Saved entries
━━━━

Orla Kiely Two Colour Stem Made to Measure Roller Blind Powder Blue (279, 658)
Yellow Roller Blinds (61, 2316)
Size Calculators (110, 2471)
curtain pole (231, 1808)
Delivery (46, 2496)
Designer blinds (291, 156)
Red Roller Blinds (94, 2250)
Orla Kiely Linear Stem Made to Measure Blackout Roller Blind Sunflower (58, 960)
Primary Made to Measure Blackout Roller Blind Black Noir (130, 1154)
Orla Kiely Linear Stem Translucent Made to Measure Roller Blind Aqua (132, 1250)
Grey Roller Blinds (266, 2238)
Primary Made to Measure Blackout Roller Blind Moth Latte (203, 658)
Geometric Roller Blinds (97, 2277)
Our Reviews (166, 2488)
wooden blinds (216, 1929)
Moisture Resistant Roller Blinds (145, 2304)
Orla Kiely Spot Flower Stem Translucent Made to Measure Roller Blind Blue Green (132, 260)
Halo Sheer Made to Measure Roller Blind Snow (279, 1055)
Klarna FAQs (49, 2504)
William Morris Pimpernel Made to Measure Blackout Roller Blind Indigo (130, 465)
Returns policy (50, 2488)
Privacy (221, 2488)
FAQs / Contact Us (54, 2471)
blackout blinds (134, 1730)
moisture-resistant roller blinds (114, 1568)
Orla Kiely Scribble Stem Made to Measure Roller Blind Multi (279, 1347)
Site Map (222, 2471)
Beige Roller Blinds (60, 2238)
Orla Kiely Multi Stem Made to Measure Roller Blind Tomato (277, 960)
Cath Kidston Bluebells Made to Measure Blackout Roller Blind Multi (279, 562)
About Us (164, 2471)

━━━━

> WORK TO BE COMPLETED:
Without altering a single word, set down all the entries again.

> ANSWER AREA:
Orla Kiely Two Colour Stem Made to Measure Roller Blind Powder Blue (279, 658)
Yellow Roller Blinds (61, 2316)
Size Calculators (110, 2471)
curtain pole (231, 1808)
Delivery (46, 2496)
Designer blinds (291, 156)
Red Roller Blinds (94, 2250)
Orla Kiely Linear Stem Made to Measure Blackout Roller Blind Sunflower (58, 960)
Primary Made to Measure Blackout Roller Blind Black Noir (130, 1154)
Orla Kiely Linear Stem Translucent Made to Measure Roller Blind Aqua (132, 1250)
Grey Roller Blinds (266, 2238)
Primary Made to Measure Blackout Roller Blind Moth Latte (203, 658)
Geometric Roller Blinds (97, 2277)
Our Reviews (166, 2488)
wooden blinds (216, 1929)
Moisture Resistant Roller Blinds (145, 2304)
Orla Kiely Spot Flower Stem Translucent Made to Measure Roller Blind Blue Green (132, 260)
Halo Sheer Made to Measure Roller Blind Snow (279, 1055)
Klarna FAQs (49, 2504)
William Morris Pimpernel Made to Measure Blackout Roller Blind Indigo (130, 465)
Returns policy (50, 2488)
Privacy (221, 2488)
FAQs / Contact Us (54, 2471)
blackout blinds (134, 1730)
moisture-resistant roller blinds (114, 1568)
Orla Kiely Scribble Stem Made to Measure Roller Blind Multi (279, 1347)
Site Map (222, 2471)
Beige Roller Blinds (60, 2238)
Orla Kiely Multi Stem Made to Measure Roller Blind Tomato (277, 960)
Cath Kidston Bluebells Made to Measure Blackout Roller Blind Multi (279, 562)
About Us (164, 2471)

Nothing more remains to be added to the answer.